Pull out from the material below all lines with "entry".

━━━━━━━━━━━━━━━━

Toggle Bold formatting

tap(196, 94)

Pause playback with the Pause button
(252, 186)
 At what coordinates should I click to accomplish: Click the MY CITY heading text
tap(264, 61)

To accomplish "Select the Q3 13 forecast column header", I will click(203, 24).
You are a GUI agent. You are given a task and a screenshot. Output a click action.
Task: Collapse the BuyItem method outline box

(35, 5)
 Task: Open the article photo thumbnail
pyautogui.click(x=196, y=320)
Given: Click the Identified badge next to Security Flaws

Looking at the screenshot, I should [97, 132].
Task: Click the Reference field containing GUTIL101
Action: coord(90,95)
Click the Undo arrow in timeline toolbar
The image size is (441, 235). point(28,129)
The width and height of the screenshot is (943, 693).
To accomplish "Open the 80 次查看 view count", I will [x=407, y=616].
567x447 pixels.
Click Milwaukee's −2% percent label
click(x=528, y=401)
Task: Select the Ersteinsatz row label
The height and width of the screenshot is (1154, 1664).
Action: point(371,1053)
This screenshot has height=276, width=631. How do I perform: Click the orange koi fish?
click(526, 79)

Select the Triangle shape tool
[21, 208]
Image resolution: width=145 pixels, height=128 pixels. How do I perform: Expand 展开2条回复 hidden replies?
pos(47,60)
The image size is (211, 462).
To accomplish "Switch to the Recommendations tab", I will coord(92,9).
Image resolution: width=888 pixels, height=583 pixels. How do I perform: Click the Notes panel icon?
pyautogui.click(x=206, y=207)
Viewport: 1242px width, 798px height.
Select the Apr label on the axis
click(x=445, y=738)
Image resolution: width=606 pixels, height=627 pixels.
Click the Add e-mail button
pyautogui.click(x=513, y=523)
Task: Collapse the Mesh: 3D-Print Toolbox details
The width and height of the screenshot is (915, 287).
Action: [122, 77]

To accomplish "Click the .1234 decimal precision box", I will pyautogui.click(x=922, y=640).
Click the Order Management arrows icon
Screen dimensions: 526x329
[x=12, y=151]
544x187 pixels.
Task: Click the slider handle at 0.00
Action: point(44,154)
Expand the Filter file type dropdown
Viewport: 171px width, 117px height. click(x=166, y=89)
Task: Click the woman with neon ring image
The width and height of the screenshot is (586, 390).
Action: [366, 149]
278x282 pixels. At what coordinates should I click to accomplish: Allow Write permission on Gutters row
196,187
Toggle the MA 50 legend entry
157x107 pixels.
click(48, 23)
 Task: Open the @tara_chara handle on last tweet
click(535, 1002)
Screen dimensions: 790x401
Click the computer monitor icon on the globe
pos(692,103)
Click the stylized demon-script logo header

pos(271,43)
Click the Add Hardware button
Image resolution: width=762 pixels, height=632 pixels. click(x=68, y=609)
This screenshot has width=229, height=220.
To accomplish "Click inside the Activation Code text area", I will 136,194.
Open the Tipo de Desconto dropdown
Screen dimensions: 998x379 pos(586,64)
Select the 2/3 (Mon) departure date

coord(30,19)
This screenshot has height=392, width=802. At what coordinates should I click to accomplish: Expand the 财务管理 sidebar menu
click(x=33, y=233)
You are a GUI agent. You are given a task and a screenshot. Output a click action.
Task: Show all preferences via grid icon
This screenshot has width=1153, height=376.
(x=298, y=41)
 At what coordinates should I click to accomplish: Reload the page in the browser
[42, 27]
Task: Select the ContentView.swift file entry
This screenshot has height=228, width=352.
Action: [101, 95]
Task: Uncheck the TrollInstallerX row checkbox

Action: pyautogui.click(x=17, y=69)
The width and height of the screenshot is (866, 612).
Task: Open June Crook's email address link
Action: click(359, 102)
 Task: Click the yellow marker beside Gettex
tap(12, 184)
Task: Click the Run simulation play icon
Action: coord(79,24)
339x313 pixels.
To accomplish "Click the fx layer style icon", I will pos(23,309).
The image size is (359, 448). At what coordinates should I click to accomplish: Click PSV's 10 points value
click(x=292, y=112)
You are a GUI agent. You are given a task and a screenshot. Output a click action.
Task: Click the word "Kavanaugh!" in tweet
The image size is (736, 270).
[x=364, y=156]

━━━━━━━━━━━━━━━━

» Problem solution:
Toggle the MA 50 legend entry
Task: Select the ContentView.swift file entry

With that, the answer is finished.